Gellan gum microspheres were obtained by ionotropic gelation technique, using the trivalent ion Al3+. The percentage of entrapment efficiency ranged from 48.76 to 87.52% and 22 randomized full factorial design demonstrated that both the increase of polymer concentration and the decrease of crosslinker concentration presented a positive effect in the amount of encapsulated drug. Microspheres size and circularity ranged from 700.17 to 938.32 μm and from 0.641 to 0.796 μm, respectively. The increase of polymer concentration (1–2%) and crosslinker concentration (3–5%) led to the enlargement of particle size and circularity. However, the association of increased crosslinker concentration and reduced polymer content made the particles more irregular. In vitro and ex vivo tests evidenced the high mucoadhesiveness of microspheres. The high liquid uptake ability of the microspheres was demonstrated and the pH variation did not affect this parameter. Drug release was pH dependent, with low release rates in acid pH (42.40% and 44.93%) and a burst effect in phosphate buffer pH (7.4). The Weibull model had the best correlation with the drug release data, demonstrating that the release process was driven by a complex mechanism involving the erosion and swelling of the matrix or by non-Fickian diffusion.

Acknowledgements

This work is dedicated to the memory of our dearest Professor Raul Cesar Evangelista.

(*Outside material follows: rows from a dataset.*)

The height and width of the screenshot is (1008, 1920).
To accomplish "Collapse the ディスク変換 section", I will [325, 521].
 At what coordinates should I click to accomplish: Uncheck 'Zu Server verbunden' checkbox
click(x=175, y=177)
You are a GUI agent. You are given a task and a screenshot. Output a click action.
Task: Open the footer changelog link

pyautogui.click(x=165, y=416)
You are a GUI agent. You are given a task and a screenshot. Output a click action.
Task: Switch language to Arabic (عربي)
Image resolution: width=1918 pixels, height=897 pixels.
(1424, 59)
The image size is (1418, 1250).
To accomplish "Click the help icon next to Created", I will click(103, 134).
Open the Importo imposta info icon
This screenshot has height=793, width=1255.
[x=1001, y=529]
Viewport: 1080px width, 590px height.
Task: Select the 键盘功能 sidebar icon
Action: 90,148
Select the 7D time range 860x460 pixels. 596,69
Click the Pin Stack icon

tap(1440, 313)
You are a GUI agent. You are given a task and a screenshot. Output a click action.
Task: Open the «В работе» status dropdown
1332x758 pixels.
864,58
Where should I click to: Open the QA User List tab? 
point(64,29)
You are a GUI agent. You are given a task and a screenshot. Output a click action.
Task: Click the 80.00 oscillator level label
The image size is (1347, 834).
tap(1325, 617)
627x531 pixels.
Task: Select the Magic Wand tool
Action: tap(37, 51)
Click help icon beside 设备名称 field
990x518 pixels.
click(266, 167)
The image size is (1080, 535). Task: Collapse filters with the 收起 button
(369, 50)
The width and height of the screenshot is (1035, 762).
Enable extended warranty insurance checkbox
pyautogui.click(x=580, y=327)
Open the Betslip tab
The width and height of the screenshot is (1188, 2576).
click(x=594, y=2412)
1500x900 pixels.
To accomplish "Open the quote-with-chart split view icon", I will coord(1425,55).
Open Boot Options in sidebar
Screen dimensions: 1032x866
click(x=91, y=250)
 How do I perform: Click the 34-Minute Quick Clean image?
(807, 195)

The authors are thankful to CNPq (Centro Nacional de Desenvolvimento Científico e Tecnológico), to FAPESP (Fundação de Amparo à Pesquisa do Estado de São Paulo), to CAPES (Coordenação de Aperfeiçoamento de Pessoal de Nível Superior), and to Faculdade de Ciências Farmacêuticas de Araraquara – UNESP for providing financial and structural support to develop this work.

Declaration of interest

The authors report no declarations of interest.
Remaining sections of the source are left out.